_WORK ORDER_
Among the lines below, which ones contain the word "新台最速"? Copy every such line.

_RECORDS FOR THE EXERCISE_

Segment Open

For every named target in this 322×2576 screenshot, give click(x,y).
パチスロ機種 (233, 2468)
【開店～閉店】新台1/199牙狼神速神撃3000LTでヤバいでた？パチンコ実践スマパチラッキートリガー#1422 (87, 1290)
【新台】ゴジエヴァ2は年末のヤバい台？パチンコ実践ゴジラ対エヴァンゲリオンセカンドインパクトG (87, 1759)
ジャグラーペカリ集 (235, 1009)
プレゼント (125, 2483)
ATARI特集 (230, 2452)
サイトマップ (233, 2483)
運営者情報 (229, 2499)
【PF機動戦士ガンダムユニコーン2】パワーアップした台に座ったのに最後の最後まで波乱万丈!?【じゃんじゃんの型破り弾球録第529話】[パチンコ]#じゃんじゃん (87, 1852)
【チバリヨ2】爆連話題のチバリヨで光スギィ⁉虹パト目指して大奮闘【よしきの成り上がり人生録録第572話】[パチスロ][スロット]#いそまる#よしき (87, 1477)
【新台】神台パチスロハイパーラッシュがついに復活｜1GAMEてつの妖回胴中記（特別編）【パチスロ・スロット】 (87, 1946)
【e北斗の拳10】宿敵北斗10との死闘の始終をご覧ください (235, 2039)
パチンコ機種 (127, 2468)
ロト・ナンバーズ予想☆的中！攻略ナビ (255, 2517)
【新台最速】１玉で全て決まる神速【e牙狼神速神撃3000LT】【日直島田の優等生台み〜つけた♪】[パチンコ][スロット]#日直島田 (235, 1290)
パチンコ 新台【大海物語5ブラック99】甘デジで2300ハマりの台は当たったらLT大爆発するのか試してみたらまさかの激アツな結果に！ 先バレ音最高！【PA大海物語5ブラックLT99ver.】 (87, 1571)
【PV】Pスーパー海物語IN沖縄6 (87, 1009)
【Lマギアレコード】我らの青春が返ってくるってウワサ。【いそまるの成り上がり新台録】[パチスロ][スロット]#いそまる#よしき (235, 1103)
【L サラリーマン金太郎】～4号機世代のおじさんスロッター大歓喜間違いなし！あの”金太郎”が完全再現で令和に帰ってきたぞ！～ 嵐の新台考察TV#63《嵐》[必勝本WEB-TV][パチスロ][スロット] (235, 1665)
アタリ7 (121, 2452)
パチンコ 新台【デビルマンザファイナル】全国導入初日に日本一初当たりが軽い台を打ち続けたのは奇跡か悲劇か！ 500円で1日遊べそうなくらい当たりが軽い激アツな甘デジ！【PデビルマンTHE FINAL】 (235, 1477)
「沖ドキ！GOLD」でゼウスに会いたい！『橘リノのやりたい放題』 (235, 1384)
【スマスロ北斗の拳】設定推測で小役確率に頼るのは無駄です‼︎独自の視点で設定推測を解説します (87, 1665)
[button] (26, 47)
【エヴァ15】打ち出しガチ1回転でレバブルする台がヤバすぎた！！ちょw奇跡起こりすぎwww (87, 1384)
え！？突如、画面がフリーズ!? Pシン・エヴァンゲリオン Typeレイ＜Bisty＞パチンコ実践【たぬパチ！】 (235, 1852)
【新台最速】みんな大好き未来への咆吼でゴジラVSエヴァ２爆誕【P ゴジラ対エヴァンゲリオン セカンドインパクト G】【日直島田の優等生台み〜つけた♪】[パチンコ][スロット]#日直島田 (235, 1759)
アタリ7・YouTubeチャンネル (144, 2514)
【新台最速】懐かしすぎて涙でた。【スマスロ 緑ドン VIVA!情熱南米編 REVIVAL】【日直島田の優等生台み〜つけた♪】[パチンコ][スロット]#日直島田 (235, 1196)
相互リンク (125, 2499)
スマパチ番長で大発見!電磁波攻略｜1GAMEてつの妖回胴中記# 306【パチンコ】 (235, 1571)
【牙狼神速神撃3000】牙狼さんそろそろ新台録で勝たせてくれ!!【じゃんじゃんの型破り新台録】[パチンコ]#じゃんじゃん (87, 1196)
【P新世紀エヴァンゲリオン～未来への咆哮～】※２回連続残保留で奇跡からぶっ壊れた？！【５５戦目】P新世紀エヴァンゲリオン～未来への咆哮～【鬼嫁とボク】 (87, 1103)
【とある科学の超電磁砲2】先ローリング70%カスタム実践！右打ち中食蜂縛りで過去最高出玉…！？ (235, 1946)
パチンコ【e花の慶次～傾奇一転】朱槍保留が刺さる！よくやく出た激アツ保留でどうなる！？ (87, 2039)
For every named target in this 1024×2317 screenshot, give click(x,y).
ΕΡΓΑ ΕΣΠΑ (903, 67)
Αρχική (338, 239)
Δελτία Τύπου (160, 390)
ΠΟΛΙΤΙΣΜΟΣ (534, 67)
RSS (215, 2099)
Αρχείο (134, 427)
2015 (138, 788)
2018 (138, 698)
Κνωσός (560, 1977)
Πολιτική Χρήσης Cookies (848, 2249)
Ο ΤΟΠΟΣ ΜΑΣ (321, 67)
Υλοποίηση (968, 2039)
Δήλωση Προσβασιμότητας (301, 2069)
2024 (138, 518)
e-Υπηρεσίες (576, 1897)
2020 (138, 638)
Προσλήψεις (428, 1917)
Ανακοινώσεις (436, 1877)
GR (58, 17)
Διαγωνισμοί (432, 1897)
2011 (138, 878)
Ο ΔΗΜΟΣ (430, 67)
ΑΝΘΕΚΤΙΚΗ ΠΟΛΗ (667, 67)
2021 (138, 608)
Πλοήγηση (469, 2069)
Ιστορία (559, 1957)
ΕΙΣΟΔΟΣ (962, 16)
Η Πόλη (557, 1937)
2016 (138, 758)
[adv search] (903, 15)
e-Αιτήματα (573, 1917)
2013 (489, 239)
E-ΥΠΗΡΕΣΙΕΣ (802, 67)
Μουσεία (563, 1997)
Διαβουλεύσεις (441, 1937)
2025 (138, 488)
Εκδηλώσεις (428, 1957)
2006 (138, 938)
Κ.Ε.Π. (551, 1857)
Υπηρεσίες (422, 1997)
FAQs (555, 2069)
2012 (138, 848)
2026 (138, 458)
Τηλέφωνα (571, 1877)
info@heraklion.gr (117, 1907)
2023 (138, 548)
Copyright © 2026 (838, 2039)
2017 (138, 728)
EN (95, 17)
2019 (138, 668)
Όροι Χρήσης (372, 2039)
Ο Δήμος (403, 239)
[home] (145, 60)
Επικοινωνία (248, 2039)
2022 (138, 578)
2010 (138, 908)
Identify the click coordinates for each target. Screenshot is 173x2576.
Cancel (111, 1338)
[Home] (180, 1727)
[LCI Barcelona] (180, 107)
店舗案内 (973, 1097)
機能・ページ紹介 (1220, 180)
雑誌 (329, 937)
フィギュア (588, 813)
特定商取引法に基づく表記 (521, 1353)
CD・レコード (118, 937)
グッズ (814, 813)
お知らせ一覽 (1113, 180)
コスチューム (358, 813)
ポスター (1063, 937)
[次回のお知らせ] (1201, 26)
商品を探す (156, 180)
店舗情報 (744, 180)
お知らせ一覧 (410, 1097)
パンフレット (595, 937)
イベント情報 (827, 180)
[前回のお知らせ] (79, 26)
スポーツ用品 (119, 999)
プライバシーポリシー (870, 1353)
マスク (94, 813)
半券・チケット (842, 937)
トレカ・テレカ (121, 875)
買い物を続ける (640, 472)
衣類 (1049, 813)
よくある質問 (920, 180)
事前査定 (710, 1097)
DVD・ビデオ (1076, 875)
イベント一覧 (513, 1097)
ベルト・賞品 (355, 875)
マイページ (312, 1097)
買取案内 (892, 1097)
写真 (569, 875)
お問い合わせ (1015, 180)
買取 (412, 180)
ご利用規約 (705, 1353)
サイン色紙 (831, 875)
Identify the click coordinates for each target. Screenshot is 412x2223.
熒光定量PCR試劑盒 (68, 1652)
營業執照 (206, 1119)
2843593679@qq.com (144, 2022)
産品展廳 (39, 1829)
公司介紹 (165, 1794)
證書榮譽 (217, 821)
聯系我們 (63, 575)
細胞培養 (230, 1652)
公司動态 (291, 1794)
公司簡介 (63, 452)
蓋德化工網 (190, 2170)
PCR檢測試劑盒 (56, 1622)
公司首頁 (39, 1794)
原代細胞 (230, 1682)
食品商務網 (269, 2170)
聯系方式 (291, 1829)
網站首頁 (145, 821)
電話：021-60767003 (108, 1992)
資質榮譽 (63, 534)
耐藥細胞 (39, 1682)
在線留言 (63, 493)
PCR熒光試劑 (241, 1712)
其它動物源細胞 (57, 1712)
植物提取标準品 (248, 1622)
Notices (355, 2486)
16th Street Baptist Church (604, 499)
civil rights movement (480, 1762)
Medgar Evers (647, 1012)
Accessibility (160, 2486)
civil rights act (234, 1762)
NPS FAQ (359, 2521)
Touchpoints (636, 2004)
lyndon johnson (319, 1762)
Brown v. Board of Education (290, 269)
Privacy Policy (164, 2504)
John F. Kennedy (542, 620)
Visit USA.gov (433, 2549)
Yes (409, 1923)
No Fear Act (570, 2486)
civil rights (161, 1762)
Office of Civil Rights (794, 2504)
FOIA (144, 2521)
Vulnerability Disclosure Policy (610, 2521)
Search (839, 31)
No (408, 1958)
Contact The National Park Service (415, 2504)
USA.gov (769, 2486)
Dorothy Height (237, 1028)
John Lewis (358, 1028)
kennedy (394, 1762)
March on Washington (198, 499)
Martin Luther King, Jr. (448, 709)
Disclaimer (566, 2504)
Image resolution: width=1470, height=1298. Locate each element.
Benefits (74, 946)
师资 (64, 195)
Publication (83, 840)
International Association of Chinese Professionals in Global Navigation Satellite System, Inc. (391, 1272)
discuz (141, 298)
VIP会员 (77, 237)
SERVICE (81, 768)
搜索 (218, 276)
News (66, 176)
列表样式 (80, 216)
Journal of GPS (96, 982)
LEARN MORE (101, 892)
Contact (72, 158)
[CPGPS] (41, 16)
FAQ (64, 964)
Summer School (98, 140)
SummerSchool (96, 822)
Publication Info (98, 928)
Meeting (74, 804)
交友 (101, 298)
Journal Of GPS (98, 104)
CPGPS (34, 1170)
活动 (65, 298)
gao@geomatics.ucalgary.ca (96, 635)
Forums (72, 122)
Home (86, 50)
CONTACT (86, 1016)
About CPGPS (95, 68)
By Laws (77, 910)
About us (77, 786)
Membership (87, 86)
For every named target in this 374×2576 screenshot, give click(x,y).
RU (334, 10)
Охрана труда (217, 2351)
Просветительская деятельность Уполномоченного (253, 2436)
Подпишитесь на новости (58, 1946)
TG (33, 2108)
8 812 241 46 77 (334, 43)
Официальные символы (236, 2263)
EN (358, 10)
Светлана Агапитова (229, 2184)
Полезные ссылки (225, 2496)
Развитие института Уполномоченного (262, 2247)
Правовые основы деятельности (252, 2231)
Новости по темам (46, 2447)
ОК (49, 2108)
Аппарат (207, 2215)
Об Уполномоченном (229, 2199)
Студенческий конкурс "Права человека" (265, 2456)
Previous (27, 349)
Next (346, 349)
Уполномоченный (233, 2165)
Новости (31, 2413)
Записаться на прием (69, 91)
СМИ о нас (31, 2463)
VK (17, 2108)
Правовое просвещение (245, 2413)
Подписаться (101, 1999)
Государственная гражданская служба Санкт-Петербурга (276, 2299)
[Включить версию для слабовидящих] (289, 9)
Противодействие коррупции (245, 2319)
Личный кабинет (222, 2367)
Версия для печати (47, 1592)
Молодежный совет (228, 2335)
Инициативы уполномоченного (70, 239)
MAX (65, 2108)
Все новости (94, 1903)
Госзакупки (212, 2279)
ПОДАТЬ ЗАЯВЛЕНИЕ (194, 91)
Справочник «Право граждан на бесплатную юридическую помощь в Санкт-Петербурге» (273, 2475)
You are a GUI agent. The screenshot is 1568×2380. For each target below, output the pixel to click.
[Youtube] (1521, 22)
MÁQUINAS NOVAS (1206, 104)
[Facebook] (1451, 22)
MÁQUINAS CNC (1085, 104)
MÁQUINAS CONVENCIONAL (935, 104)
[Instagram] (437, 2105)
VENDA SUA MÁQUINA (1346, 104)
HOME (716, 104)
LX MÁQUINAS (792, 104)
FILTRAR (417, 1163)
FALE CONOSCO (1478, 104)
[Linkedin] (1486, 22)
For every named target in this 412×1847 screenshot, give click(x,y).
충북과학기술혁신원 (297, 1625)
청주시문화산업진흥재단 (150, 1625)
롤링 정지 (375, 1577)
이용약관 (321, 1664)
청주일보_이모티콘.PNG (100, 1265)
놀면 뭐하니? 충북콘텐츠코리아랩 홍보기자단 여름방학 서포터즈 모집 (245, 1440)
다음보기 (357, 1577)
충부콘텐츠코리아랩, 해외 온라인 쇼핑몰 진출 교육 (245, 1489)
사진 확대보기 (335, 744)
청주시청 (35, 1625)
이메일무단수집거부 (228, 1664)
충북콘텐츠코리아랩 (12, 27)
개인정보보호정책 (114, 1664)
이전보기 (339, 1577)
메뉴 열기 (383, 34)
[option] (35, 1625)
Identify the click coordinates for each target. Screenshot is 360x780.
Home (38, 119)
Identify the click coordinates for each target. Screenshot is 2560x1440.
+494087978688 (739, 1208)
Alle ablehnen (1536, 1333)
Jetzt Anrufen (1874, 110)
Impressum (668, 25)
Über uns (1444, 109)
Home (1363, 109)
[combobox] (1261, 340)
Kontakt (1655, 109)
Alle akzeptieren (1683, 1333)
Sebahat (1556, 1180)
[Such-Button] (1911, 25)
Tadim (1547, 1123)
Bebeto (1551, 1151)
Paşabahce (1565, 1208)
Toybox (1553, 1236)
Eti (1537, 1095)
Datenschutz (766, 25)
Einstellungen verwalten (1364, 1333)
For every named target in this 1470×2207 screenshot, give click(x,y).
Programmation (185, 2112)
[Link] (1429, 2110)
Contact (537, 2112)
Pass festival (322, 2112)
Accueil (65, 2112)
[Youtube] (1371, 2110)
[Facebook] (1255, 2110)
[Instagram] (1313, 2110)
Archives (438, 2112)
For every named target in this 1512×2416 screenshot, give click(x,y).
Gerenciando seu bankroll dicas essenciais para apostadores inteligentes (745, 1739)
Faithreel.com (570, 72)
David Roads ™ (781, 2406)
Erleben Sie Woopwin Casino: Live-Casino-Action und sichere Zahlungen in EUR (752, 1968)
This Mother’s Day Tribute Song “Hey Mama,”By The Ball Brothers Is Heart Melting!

Segment Closed

_PROBLEM SOLUTION_
【新台最速】１玉で全て決まる神速【e牙狼神速神撃3000LT】【日直島田の優等生台み〜つけた♪】[パチンコ][スロット]#日直島田 (235, 1290)
【新台最速】みんな大好き未来への咆吼でゴジラVSエヴァ２爆誕【P ゴジラ対エヴァンゲリオン セカンドインパクト G】【日直島田の優等生台み〜つけた♪】[パチンコ][スロット]#日直島田 (235, 1759)
【新台最速】懐かしすぎて涙でた。【スマスロ 緑ドン VIVA!情熱南米編 REVIVAL】【日直島田の優等生台み〜つけた♪】[パチンコ][スロット]#日直島田 (235, 1196)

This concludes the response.